Prince George’s Del. Aisha Braveboy, chair of the caucus, asked officials from the Maryland-National Capital Park and Planning Commission to consult their property title expert and present findings and a recommendation to the caucus by July 8 on how to resolve the dispute which has gone on for more than seven years. The title expert is supposed to find a way to grant legal access to the property’s through agreements between all the landowners in the Farm Road area. The caucus set a deadline for July 8 so Park and Planning would be able to set its agenda 10 days before its board meeting on July 18.
Planning Board Chair Francoise Carrier said the commission will “do its best” to contact their expert but did not make any promises. Carrier said she has no control of another individual’s schedule and also made mention of the upcoming July 4th holiday.
Seventy two-year-old William Rounds, who was reluctant at first to speak, supplied one of the more emotional moments of the hearing when he decided to share his feelings with the Caucus members.
“All I ever dreamed about is having a house and an address for my family on the property of my heritage,” Rounds said with tears running down his cheeks. “I thought I was going to have this when I retired in 2000 and then in 2004 I was told I can’t do anything with my property. I spent $17,000 refurbishing the road, correcting everything that was there when I was a child. Now I have nothing.”

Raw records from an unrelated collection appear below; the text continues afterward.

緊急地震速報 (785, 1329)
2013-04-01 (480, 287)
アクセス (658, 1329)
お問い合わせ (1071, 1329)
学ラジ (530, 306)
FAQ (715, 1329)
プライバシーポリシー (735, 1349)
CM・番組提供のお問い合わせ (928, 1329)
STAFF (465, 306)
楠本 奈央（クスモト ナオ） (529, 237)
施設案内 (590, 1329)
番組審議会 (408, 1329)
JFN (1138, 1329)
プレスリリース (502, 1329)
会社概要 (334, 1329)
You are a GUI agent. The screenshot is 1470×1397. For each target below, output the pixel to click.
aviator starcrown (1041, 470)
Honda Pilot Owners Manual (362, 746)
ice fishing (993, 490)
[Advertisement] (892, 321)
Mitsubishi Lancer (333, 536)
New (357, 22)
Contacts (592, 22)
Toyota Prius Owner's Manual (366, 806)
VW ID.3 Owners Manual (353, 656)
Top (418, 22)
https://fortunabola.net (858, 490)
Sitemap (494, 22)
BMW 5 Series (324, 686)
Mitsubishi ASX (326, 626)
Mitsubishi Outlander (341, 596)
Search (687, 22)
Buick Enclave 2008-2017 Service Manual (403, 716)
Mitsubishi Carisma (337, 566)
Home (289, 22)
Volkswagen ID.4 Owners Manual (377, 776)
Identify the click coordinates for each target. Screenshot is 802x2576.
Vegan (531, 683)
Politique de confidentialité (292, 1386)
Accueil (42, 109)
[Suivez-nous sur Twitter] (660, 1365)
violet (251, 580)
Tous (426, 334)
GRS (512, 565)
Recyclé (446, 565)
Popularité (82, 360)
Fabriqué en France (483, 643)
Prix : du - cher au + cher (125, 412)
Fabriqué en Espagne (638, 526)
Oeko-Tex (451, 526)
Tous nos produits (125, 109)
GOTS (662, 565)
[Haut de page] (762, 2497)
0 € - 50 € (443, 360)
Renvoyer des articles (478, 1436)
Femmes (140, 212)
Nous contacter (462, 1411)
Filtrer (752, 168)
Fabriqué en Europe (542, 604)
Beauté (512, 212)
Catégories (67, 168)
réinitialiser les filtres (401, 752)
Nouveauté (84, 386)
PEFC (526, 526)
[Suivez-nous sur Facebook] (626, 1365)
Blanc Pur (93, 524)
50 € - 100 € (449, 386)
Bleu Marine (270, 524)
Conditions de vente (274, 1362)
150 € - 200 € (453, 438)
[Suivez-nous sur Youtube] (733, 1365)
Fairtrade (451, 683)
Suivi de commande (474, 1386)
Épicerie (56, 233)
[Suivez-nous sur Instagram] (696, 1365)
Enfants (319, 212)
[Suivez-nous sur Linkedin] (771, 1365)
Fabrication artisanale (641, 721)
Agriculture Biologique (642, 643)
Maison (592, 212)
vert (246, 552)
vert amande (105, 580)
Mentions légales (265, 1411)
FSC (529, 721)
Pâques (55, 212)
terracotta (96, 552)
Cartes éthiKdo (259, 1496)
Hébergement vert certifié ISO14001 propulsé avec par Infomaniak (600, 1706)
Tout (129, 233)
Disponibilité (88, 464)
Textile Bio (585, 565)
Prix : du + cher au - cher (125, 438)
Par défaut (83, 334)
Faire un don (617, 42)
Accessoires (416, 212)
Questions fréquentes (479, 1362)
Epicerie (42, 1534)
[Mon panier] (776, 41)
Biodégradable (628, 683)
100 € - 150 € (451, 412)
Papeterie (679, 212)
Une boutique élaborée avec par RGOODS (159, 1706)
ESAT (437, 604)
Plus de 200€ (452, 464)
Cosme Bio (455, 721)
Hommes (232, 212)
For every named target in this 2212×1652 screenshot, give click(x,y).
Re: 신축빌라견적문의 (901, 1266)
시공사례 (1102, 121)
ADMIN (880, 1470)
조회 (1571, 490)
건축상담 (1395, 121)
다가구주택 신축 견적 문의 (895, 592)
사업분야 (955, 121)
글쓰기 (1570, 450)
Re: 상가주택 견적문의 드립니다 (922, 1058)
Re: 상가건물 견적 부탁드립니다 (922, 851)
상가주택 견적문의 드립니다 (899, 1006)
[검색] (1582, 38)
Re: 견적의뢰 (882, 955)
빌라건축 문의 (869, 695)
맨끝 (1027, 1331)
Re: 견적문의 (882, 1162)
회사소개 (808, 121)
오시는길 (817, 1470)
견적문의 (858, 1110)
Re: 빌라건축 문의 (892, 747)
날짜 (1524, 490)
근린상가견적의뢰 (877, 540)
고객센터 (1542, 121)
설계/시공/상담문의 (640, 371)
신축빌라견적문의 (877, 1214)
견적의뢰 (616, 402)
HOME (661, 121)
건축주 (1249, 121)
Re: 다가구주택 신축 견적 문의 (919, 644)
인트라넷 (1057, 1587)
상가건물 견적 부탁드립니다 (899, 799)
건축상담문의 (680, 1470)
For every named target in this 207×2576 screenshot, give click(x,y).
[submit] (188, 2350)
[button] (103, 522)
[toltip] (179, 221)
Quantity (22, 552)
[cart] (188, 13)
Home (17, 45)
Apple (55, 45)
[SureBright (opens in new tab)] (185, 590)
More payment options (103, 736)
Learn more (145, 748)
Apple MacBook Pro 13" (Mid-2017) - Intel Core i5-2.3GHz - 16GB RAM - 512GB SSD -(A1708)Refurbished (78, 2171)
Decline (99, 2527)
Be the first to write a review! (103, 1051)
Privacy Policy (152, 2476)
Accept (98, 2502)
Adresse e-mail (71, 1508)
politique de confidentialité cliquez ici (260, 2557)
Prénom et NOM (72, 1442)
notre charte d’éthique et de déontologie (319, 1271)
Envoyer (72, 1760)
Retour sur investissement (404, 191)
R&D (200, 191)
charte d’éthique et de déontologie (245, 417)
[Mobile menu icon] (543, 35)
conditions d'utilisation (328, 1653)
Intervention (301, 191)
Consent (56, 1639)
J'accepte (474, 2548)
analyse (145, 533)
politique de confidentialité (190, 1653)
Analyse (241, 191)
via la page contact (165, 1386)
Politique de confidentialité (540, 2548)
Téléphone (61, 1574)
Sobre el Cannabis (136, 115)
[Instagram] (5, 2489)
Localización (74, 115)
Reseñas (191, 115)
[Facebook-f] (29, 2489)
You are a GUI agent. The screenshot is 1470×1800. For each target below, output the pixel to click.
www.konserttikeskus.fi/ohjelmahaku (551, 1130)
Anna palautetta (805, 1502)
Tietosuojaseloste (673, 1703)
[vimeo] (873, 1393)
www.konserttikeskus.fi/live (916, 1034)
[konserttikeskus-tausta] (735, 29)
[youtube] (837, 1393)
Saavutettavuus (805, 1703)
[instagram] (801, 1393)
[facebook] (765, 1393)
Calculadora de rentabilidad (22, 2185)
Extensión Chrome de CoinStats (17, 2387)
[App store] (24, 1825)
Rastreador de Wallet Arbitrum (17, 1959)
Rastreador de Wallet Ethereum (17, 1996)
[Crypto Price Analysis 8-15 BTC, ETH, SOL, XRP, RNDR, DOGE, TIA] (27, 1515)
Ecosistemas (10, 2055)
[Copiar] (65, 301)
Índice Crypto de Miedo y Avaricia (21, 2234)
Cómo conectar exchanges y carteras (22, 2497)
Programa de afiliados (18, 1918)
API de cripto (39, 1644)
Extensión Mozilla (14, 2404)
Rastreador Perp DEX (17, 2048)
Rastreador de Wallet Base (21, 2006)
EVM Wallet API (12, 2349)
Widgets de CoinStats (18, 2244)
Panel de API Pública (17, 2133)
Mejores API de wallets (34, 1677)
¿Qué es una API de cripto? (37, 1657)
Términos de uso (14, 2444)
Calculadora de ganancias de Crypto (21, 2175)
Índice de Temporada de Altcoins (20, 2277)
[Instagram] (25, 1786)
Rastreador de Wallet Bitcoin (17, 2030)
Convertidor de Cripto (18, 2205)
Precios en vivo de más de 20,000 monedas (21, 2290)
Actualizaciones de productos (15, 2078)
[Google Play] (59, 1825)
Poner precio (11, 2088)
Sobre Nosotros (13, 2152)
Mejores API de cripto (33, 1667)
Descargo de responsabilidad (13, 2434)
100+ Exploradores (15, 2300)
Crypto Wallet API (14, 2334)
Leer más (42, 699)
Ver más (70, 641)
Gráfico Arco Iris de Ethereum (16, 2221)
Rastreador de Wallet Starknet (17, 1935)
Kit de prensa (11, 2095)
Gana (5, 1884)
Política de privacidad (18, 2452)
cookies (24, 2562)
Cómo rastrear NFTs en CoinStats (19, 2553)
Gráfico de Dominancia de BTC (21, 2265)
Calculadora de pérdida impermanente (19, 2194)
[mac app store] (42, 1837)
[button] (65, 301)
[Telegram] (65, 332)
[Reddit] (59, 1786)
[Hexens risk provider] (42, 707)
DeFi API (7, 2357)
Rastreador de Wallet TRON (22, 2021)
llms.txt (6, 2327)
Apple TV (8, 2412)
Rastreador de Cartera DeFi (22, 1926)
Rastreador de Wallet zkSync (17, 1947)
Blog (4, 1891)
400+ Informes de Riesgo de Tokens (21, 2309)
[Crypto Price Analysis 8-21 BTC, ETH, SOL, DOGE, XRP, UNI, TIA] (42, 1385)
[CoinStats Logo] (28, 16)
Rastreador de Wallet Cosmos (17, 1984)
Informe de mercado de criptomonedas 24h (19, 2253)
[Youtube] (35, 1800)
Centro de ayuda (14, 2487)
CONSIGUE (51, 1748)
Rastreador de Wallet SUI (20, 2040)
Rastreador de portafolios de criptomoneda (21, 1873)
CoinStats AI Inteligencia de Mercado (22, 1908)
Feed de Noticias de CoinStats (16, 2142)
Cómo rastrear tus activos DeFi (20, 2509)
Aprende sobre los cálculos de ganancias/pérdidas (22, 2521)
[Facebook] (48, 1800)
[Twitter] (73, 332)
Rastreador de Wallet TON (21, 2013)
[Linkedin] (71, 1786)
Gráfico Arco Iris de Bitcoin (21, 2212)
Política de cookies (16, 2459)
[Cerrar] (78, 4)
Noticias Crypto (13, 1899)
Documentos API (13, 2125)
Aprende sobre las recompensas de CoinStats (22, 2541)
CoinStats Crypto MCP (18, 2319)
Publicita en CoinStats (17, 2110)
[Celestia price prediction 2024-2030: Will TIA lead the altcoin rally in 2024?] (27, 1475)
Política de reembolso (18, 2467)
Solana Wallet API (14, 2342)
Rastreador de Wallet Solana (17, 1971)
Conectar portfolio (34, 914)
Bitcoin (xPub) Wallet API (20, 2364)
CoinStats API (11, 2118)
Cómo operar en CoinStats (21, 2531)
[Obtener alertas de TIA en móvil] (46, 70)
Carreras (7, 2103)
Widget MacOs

Rounds brought members of the audience to tears and received a standing ovation when he finished speaking.
Others testified against M-NCPPC in support of the property owners, such as Arnie Gordon, a civic activist from Olney. Gordon said agency has oversight and is free to do whatever it wants. M-NCPPC officials claim the agency is a county agency when arguing for county benefits he said, but call it a state agency when the county attempts to investigate it.
“No one is auditing, overseeing or monitoring the activities of this organization,” Gordon said. “There is no appeals process except through the courts. There is no audit conducted of their activities, not by the county or the state.”
Members of the Montgomery County chapter of the National Association for the Advancement of Colored People accused the agency of racism. In response to the accusations, Carol Rubin, associate general counsel for M-NCPPC, found herself wiping tears.
“There was a lot said about an agency that I have been working for seven years that I am very, very proud of,” Rubin said. “It hurts because what I have heard is not the Park and Planning I work for. What was said tonight made the people of the commission look like monsters.”